Readiness requires more discipline than preparedness. Readiness requires constant attention, but perhaps constant attention is a reasonable price to pay for preventing absolute disaster. Or maybe it's not a price to pay at all. We tend to think of things in terms of trade-offs, but in a paradigm where the greatest gift is the gift of giving and responsibilities are opportunities in disguise, maybe the energy it takes to maintain constant readiness isn't actually being “spent” in the way we might think. Maybe readiness is a state that fuels itself…on the condition that one is willing to embrace and relish in the ever-present, regenerative rewards of the journey.

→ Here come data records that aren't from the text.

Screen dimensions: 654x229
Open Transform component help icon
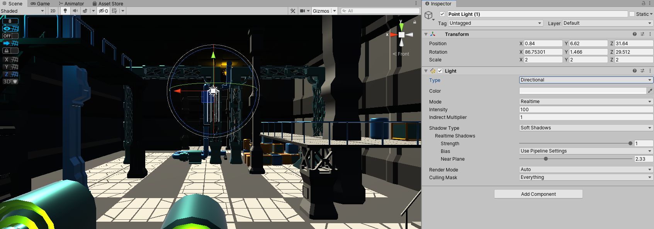(634, 34)
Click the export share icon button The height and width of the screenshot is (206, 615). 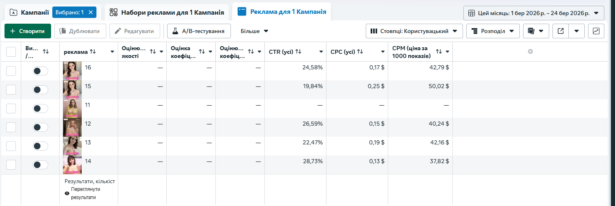tap(561, 31)
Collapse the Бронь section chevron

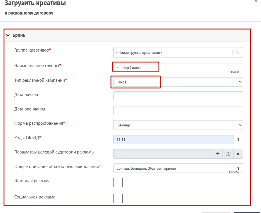coord(8,36)
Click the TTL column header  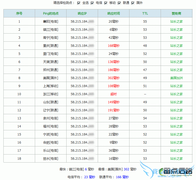145,13
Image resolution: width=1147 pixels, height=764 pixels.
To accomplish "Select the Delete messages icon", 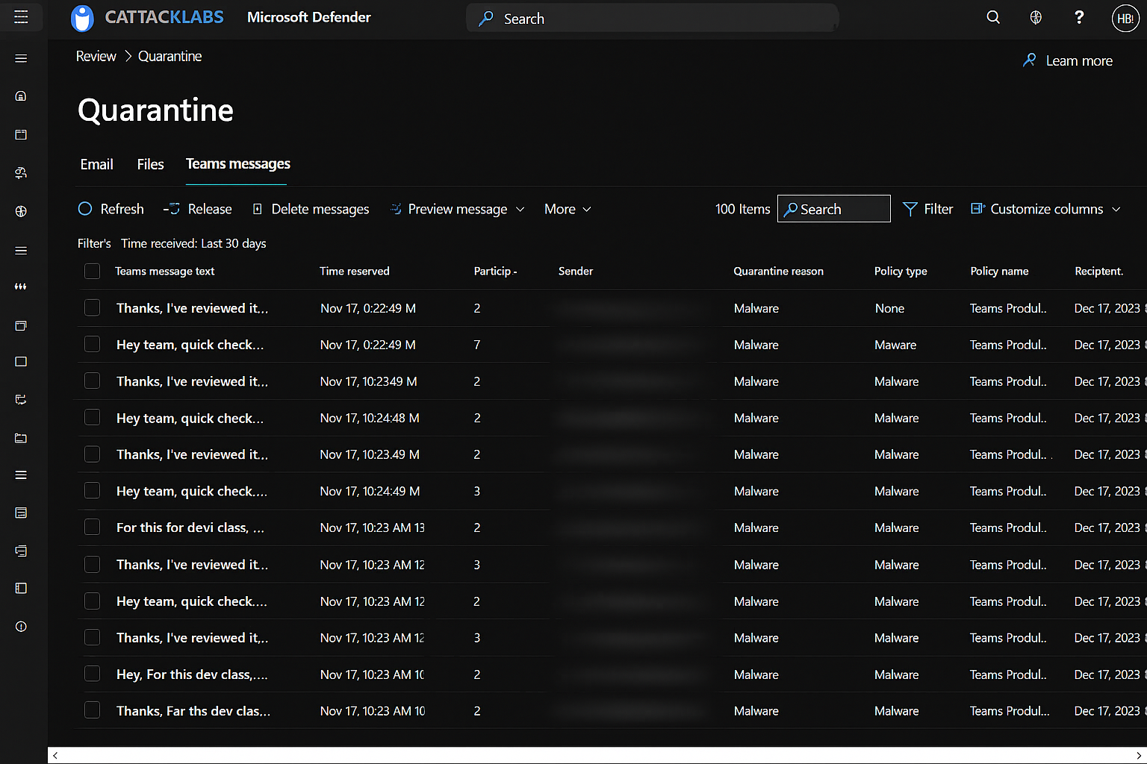I will [x=258, y=209].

Preparation assumes linearity along the trajectory from past to future; the destination is more important than the journey, the ends more important than the means. Readiness assumes nothing except the reality of the present moment; the journey is the destination, the means are the end.
Ultimately, life requires a synthesis of the two. It's important, however, that we don't conflate them or mistake them for one another. People trick themselves into thinking they're ready just because they've done some research and bought some equipment. Just because you're prepared does not mean that you're ready.

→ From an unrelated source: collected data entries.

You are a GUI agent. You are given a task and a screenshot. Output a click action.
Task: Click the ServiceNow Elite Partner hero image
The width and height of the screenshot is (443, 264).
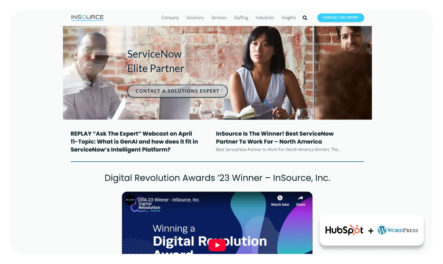tap(217, 72)
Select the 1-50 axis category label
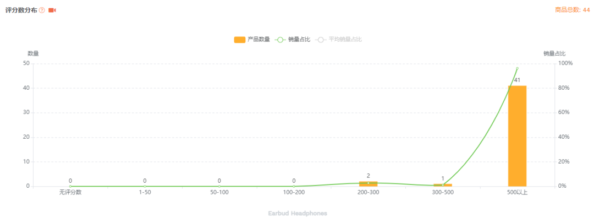Viewport: 594px width, 223px height. pyautogui.click(x=145, y=192)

“Rancor is an outpouring of a feeling of inferiority.” -Ortega y Gaset
We judge others when we're insecure about ourselves. We naturally feel hatred towards those who by their very existence challenge our sense of identity. Towards those who make us doubt ourselves and think “am I as good as that?”
But we let this happen. We let ourselves fall into the trap of comparative contexts. We let this happen because even though we hate being challenged and stripped of validation by exceptional people, we like the gratification we experience when we're exceptional. We love feeling superior. We love power. Or maybe love isn't the right word. We're infatuated with these feelings of power and superiority. And infatuation is a transient and volatile emotion rooted in fear. When the expectations set by infatuation aren't met by the reality of our experience, we get disappointed. And disappointment makes us angry, fearful, insecure, desperate. We start clutching at those things we think are true, hoping to find validation. But usually if and when we find ourselves in this type of situation, there's nothing that will stop the bleeding. So we lazily reach for the band-aids: we blame and belittle others to make ourselves feel better. And it works. For now.

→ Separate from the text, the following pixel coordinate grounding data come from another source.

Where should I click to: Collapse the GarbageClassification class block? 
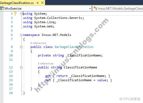21,47
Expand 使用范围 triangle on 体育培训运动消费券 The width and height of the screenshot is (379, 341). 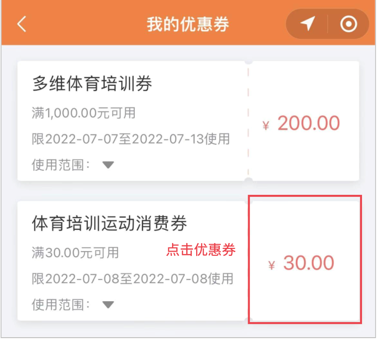coord(108,305)
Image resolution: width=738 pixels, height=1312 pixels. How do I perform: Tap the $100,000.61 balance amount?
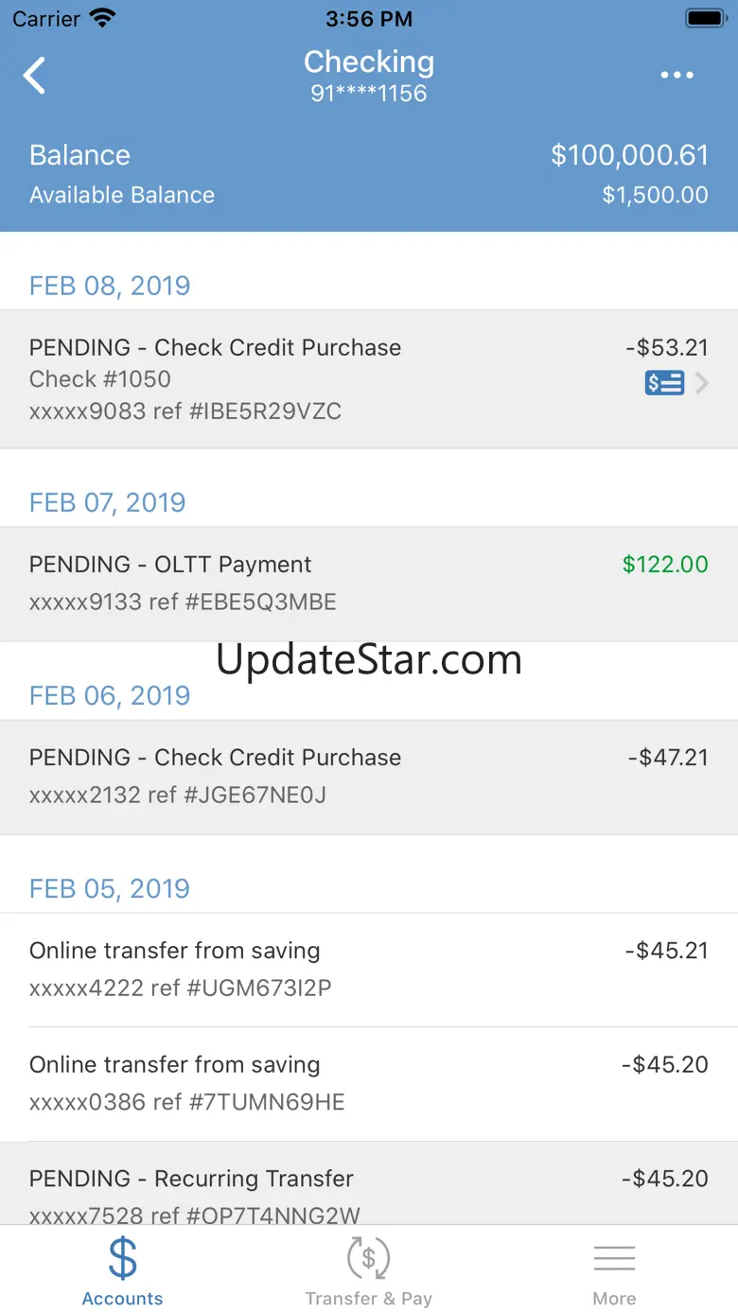point(629,155)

But eventually, the band-aids shrivel up and fall off and the scab, slightly infected and once again exposed to the trials of life, becomes vulnerable to injury. And when we're attacked the next time, and the scab gets bumped, the bleeding starts again and out pours the obviousness of our inferiority. Out pours the nasty, putrid, ugly rancor. And we're again too preoccupied with finding band-aids to notice how embarrassed we ought to be.
The very actions we think make us look cool or superior or funny or attractive or important usually don't. Most people are too worried about their own scabs to care about yours. Maybe the difference between great leaders and everyone else is that the former have the patience to let their scabs heal so they can help others' heal their own.